[Work to be completed]
Go through the material underneath and show every line where the string "Programas" occurs.

[Listed entries]

►

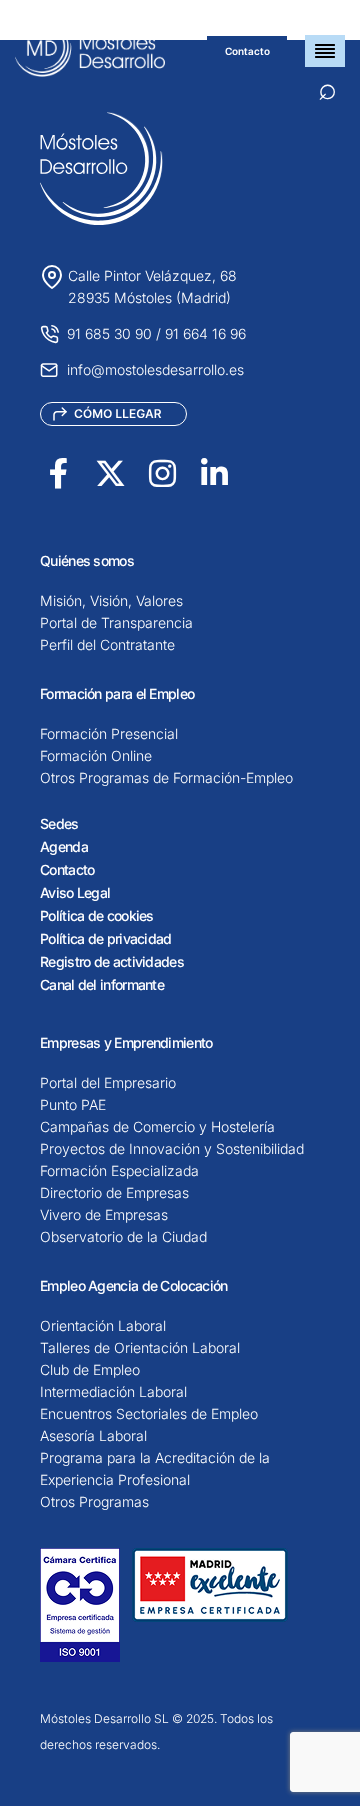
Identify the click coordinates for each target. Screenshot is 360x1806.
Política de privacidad (106, 938)
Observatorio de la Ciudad (123, 1236)
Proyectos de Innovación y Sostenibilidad (172, 1148)
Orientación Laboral (103, 1325)
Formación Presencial (109, 733)
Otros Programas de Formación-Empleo (166, 777)
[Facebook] (58, 473)
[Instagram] (162, 473)
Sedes (59, 823)
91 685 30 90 (109, 333)
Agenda (64, 846)
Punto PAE (73, 1104)
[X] (110, 473)
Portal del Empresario (108, 1082)
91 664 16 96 (205, 333)
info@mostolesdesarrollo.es (155, 369)
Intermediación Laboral (113, 1391)
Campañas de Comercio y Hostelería (157, 1126)
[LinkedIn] (214, 473)
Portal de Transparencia (116, 622)
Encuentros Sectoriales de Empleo (149, 1413)
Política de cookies (97, 915)
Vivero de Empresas (104, 1214)
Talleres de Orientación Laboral (140, 1347)
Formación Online (96, 755)
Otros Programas (94, 1501)
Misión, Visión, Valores (111, 600)
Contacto (247, 51)
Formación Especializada (119, 1170)
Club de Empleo (90, 1369)
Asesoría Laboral (93, 1435)
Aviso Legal (75, 892)
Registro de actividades (112, 961)
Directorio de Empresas (114, 1192)
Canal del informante (102, 984)
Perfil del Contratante (107, 644)
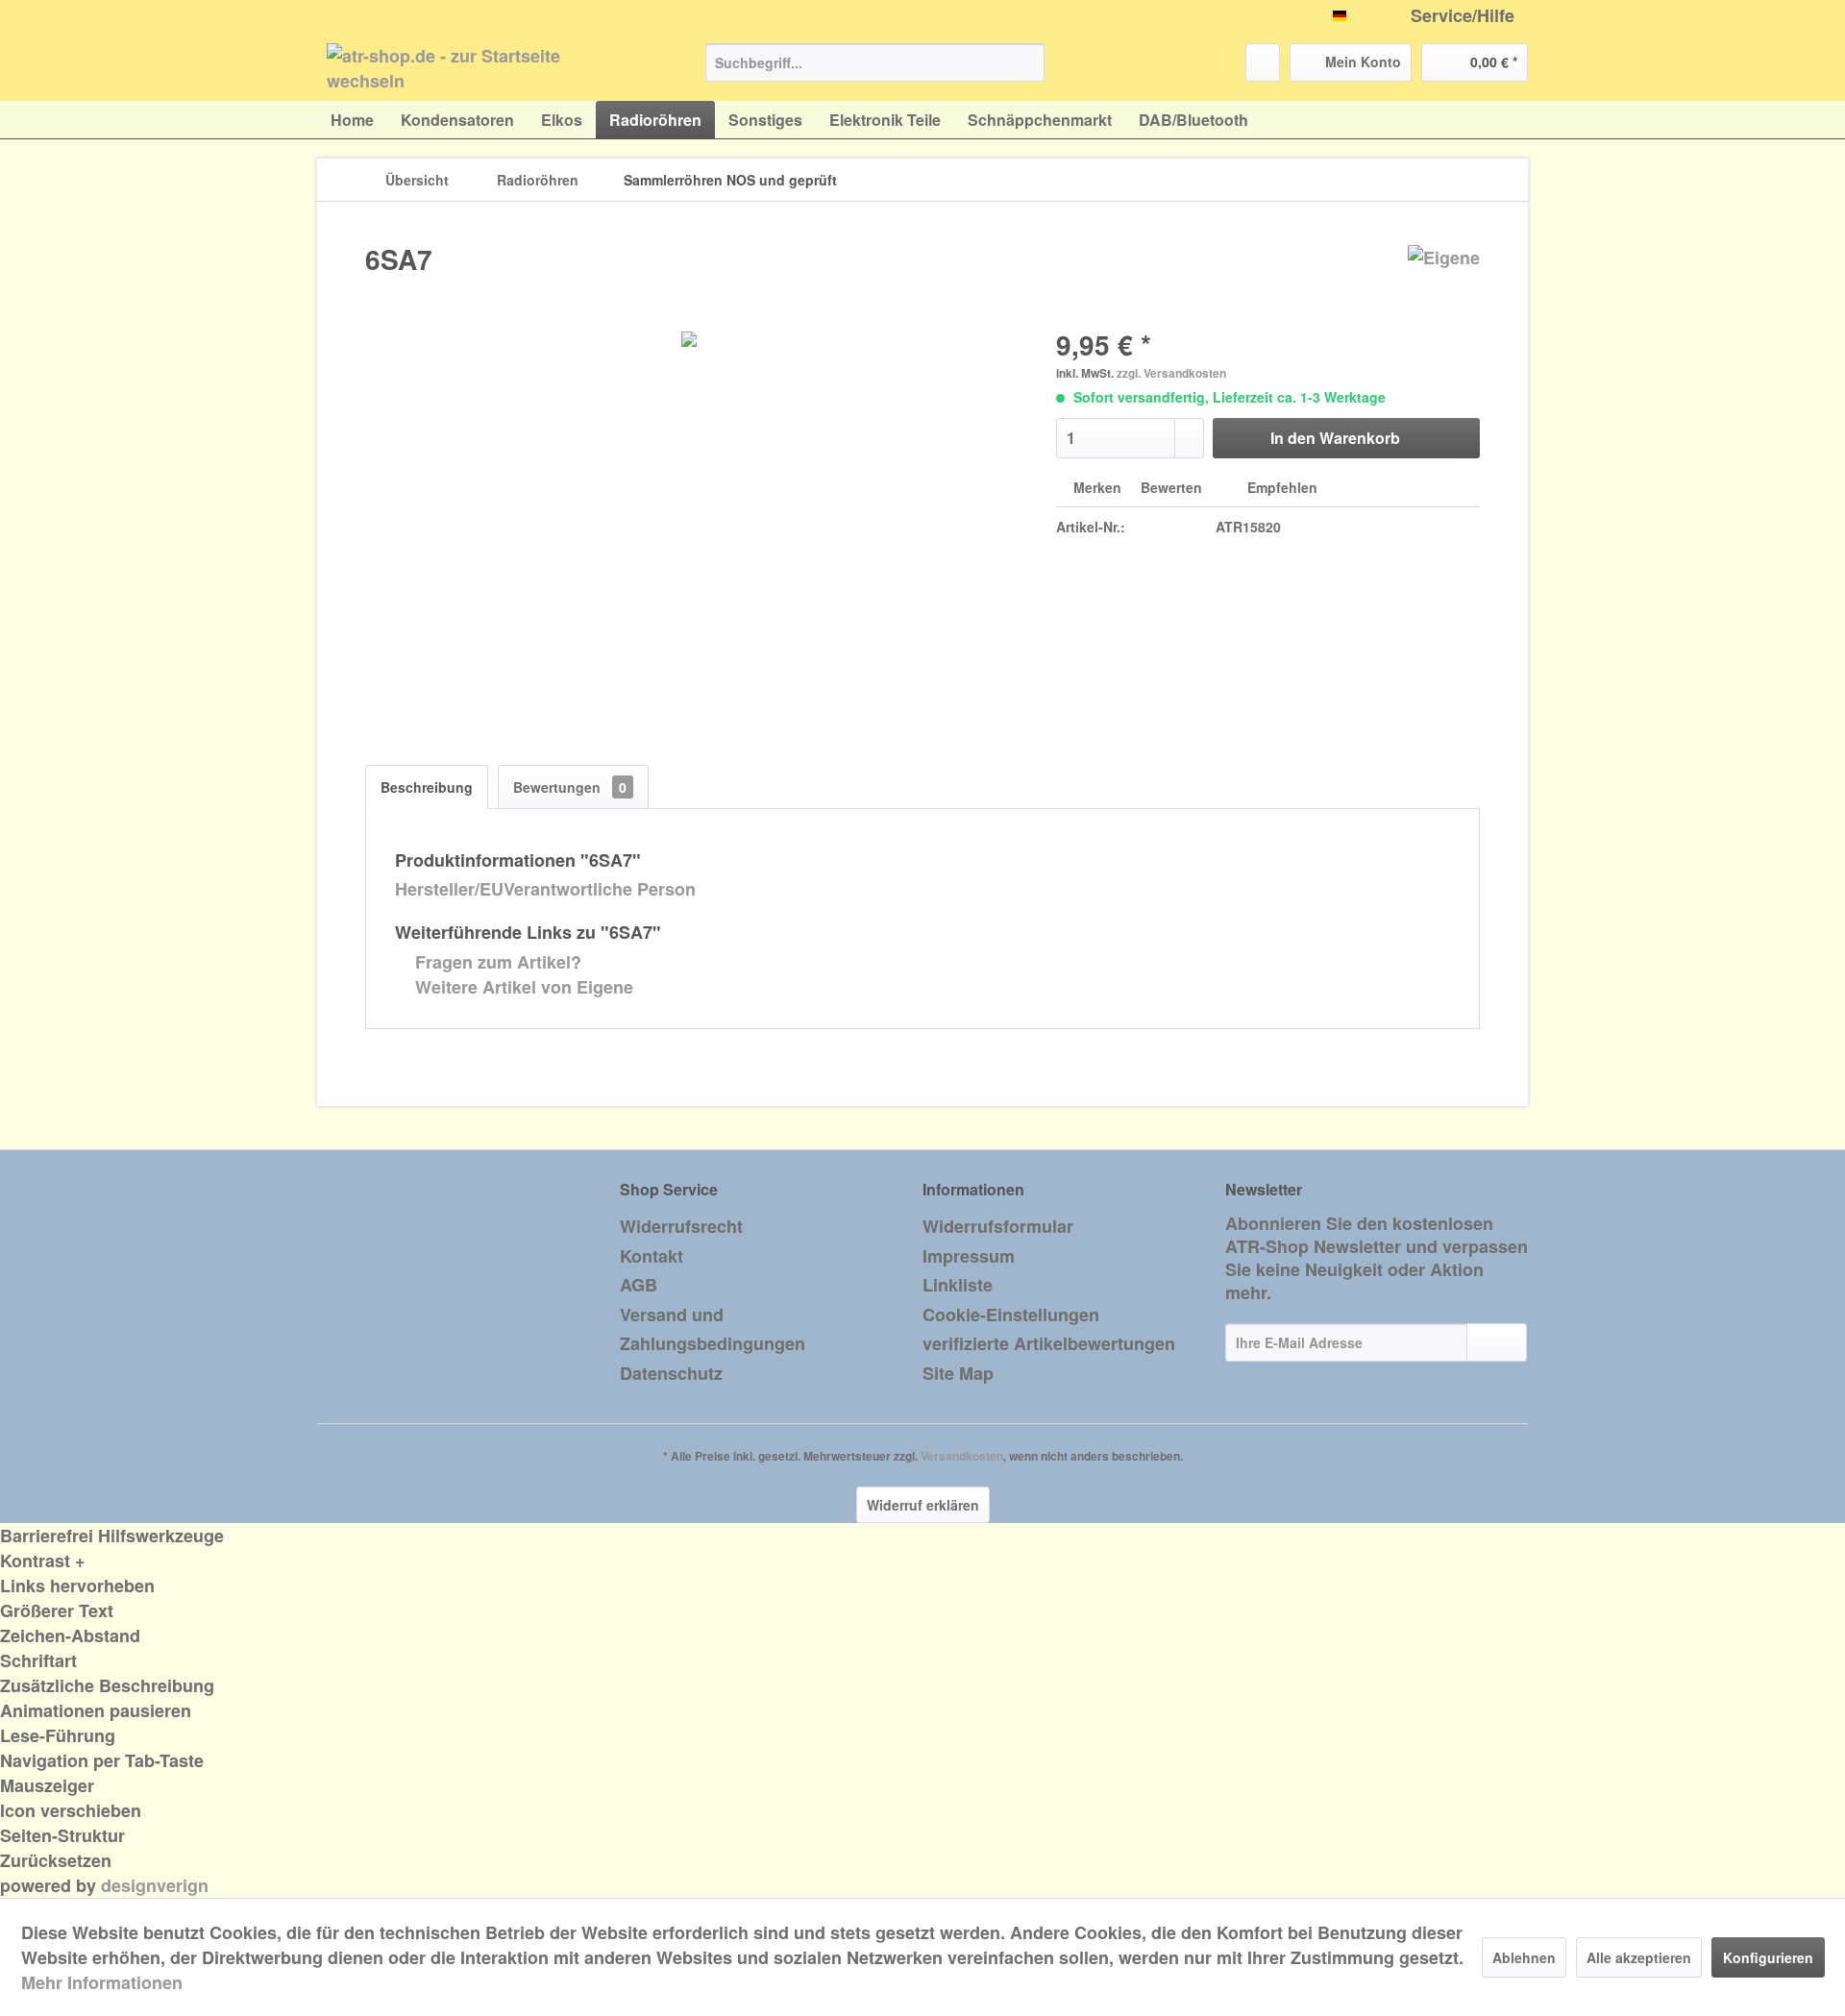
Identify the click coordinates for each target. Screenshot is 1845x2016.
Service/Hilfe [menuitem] (1462, 16)
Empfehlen (1280, 487)
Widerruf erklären (923, 1504)
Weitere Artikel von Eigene (521, 986)
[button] (922, 1560)
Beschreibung (427, 787)
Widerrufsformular (997, 1226)
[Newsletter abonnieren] (1496, 1342)
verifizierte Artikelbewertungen (1048, 1343)
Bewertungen (570, 787)
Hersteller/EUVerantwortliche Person (545, 888)
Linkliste (957, 1284)
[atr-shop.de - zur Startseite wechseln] (472, 67)
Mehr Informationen (102, 1982)
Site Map (958, 1373)
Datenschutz (671, 1373)
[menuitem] (875, 62)
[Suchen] (1027, 62)
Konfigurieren (1768, 1957)
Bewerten (1171, 487)
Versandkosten (962, 1455)
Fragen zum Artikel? (495, 961)
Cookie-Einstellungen (1010, 1314)
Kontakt (651, 1255)
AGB (638, 1284)
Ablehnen (1524, 1957)
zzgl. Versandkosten (1171, 372)
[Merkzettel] (1262, 62)
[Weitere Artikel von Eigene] (1444, 278)
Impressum (968, 1255)
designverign (155, 1885)
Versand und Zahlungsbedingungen (712, 1329)
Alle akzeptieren (1639, 1957)
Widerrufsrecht (681, 1226)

◄

[Expected output]
Otros Programas de Formación-Empleo (166, 777)
Otros Programas (94, 1501)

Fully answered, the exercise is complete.